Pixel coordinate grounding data
^^^^^^^^^^^^^^^^
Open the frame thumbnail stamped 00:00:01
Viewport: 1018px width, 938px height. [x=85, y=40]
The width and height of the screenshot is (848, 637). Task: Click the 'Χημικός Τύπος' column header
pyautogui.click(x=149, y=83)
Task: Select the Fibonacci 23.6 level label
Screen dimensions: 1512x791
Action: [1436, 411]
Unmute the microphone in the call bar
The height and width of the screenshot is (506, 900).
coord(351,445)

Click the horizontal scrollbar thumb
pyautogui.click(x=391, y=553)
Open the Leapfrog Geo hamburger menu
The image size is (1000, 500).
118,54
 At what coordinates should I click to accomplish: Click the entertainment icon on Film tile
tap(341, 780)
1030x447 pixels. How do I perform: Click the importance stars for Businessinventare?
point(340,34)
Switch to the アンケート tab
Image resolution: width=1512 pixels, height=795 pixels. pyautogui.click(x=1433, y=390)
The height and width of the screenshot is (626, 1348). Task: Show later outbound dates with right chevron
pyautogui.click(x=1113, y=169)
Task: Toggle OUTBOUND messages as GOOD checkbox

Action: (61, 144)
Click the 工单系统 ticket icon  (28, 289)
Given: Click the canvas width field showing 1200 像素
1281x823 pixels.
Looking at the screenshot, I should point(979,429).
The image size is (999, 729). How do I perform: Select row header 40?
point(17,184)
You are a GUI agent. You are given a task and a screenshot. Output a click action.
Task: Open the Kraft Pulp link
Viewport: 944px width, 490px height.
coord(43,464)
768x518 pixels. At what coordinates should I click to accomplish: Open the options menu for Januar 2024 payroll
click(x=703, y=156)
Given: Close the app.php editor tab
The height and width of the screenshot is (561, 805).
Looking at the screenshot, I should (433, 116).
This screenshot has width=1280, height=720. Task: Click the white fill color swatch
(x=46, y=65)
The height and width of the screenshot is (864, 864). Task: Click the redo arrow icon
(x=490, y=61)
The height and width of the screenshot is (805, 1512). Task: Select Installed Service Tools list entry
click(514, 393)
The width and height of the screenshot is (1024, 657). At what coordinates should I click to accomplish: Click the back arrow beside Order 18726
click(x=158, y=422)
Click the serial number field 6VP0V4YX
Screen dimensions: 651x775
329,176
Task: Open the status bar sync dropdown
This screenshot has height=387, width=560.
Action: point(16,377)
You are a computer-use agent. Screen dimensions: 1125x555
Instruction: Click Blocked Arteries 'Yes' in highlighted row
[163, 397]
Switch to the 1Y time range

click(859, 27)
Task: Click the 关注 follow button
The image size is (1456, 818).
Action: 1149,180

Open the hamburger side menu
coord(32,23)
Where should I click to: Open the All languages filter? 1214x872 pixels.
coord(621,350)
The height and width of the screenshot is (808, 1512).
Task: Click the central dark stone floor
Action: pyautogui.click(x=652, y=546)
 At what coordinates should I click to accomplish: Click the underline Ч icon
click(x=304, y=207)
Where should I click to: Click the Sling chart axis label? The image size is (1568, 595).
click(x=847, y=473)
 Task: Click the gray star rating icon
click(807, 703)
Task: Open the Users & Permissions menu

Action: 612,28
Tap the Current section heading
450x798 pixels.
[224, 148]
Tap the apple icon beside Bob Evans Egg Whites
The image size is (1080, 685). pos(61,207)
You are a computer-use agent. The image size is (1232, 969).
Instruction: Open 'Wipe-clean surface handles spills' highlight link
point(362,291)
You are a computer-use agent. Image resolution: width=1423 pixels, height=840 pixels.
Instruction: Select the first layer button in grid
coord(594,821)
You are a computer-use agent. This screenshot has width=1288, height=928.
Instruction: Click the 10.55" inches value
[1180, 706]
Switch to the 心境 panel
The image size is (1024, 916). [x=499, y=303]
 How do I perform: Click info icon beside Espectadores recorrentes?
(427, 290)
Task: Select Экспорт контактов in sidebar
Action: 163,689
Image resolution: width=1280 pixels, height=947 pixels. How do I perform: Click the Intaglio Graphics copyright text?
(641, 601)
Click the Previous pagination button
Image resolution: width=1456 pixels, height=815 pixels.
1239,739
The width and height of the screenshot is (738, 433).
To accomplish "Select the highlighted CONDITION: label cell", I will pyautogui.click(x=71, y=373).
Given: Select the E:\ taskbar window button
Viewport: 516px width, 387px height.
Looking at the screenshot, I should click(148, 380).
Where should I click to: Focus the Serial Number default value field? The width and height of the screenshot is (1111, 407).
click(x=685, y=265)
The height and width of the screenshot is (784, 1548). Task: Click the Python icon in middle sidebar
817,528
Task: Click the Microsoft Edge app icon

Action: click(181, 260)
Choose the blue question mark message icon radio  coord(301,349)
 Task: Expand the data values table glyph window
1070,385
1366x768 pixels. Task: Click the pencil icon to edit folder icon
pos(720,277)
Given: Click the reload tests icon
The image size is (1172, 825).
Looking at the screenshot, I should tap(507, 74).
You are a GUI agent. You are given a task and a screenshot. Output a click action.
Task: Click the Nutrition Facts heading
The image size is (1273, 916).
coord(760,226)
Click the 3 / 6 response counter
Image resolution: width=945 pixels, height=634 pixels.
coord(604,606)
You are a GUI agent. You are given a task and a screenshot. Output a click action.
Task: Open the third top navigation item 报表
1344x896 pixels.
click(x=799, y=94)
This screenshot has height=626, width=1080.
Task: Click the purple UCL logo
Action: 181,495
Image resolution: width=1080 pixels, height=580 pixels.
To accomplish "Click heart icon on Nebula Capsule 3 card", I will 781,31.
^^^^^^^^^^^^^^^^
Exercise directions
Every record listed above needs to be written out again exactly.

Response
Open the frame thumbnail stamped 00:00:01
Viewport: 1018px width, 938px height. [x=85, y=40]
The width and height of the screenshot is (848, 637). Task: Click the 'Χημικός Τύπος' column header
pyautogui.click(x=149, y=83)
Task: Select the Fibonacci 23.6 level label
Screen dimensions: 1512x791
Action: [1436, 411]
Unmute the microphone in the call bar
The height and width of the screenshot is (506, 900).
coord(351,445)

Click the horizontal scrollbar thumb
pyautogui.click(x=391, y=553)
Open the Leapfrog Geo hamburger menu
The image size is (1000, 500).
118,54
 At what coordinates should I click to accomplish: Click the entertainment icon on Film tile
tap(341, 780)
1030x447 pixels. How do I perform: Click the importance stars for Businessinventare?
point(340,34)
Switch to the アンケート tab
Image resolution: width=1512 pixels, height=795 pixels. pyautogui.click(x=1433, y=390)
The height and width of the screenshot is (626, 1348). Task: Show later outbound dates with right chevron
pyautogui.click(x=1113, y=169)
Task: Toggle OUTBOUND messages as GOOD checkbox

Action: (61, 144)
Click the 工单系统 ticket icon  (28, 289)
Given: Click the canvas width field showing 1200 像素
1281x823 pixels.
Looking at the screenshot, I should point(979,429).
The image size is (999, 729). How do I perform: Select row header 40?
point(17,184)
You are a GUI agent. You are given a task and a screenshot. Output a click action.
Task: Open the Kraft Pulp link
Viewport: 944px width, 490px height.
coord(43,464)
768x518 pixels. At what coordinates should I click to accomplish: Open the options menu for Januar 2024 payroll
click(x=703, y=156)
Given: Close the app.php editor tab
The height and width of the screenshot is (561, 805).
Looking at the screenshot, I should (433, 116).
This screenshot has width=1280, height=720. Task: Click the white fill color swatch
(x=46, y=65)
The height and width of the screenshot is (864, 864). Task: Click the redo arrow icon
(x=490, y=61)
The height and width of the screenshot is (805, 1512). Task: Select Installed Service Tools list entry
click(514, 393)
The width and height of the screenshot is (1024, 657). At what coordinates should I click to accomplish: Click the back arrow beside Order 18726
click(x=158, y=422)
Click the serial number field 6VP0V4YX
Screen dimensions: 651x775
329,176
Task: Open the status bar sync dropdown
This screenshot has height=387, width=560.
Action: point(16,377)
You are a computer-use agent. Screen dimensions: 1125x555
Instruction: Click Blocked Arteries 'Yes' in highlighted row
[163, 397]
Switch to the 1Y time range

click(859, 27)
Task: Click the 关注 follow button
The image size is (1456, 818).
Action: 1149,180

Open the hamburger side menu
coord(32,23)
Where should I click to: Open the All languages filter? 1214x872 pixels.
coord(621,350)
The height and width of the screenshot is (808, 1512).
Task: Click the central dark stone floor
Action: pyautogui.click(x=652, y=546)
 At what coordinates should I click to accomplish: Click the underline Ч icon
click(x=304, y=207)
Where should I click to: Click the Sling chart axis label? The image size is (1568, 595).
click(x=847, y=473)
 Task: Click the gray star rating icon
click(807, 703)
Task: Open the Users & Permissions menu

Action: 612,28
Tap the Current section heading
450x798 pixels.
[224, 148]
Tap the apple icon beside Bob Evans Egg Whites
The image size is (1080, 685). pos(61,207)
You are a computer-use agent. The image size is (1232, 969).
Instruction: Open 'Wipe-clean surface handles spills' highlight link
point(362,291)
You are a computer-use agent. Image resolution: width=1423 pixels, height=840 pixels.
Instruction: Select the first layer button in grid
coord(594,821)
You are a computer-use agent. This screenshot has width=1288, height=928.
Instruction: Click the 10.55" inches value
[1180, 706]
Switch to the 心境 panel
The image size is (1024, 916). [x=499, y=303]
 How do I perform: Click info icon beside Espectadores recorrentes?
(427, 290)
Task: Select Экспорт контактов in sidebar
Action: 163,689
Image resolution: width=1280 pixels, height=947 pixels. How do I perform: Click the Intaglio Graphics copyright text?
(641, 601)
Click the Previous pagination button
Image resolution: width=1456 pixels, height=815 pixels.
1239,739
The width and height of the screenshot is (738, 433).
To accomplish "Select the highlighted CONDITION: label cell", I will pyautogui.click(x=71, y=373).
Given: Select the E:\ taskbar window button
Viewport: 516px width, 387px height.
Looking at the screenshot, I should click(148, 380).
Where should I click to: Focus the Serial Number default value field? The width and height of the screenshot is (1111, 407).
click(x=685, y=265)
The height and width of the screenshot is (784, 1548). Task: Click the Python icon in middle sidebar
817,528
Task: Click the Microsoft Edge app icon

Action: click(181, 260)
Choose the blue question mark message icon radio  coord(301,349)
 Task: Expand the data values table glyph window
1070,385
1366x768 pixels. Task: Click the pencil icon to edit folder icon
pos(720,277)
Given: Click the reload tests icon
The image size is (1172, 825).
Looking at the screenshot, I should tap(507, 74).
You are a GUI agent. You are given a task and a screenshot. Output a click action.
Task: Click the Nutrition Facts heading
The image size is (1273, 916).
coord(760,226)
Click the 3 / 6 response counter
Image resolution: width=945 pixels, height=634 pixels.
coord(604,606)
You are a GUI agent. You are given a task and a screenshot. Output a click action.
Task: Open the third top navigation item 报表
1344x896 pixels.
click(x=799, y=94)
This screenshot has height=626, width=1080.
Task: Click the purple UCL logo
Action: 181,495
Image resolution: width=1080 pixels, height=580 pixels.
To accomplish "Click heart icon on Nebula Capsule 3 card", I will 781,31.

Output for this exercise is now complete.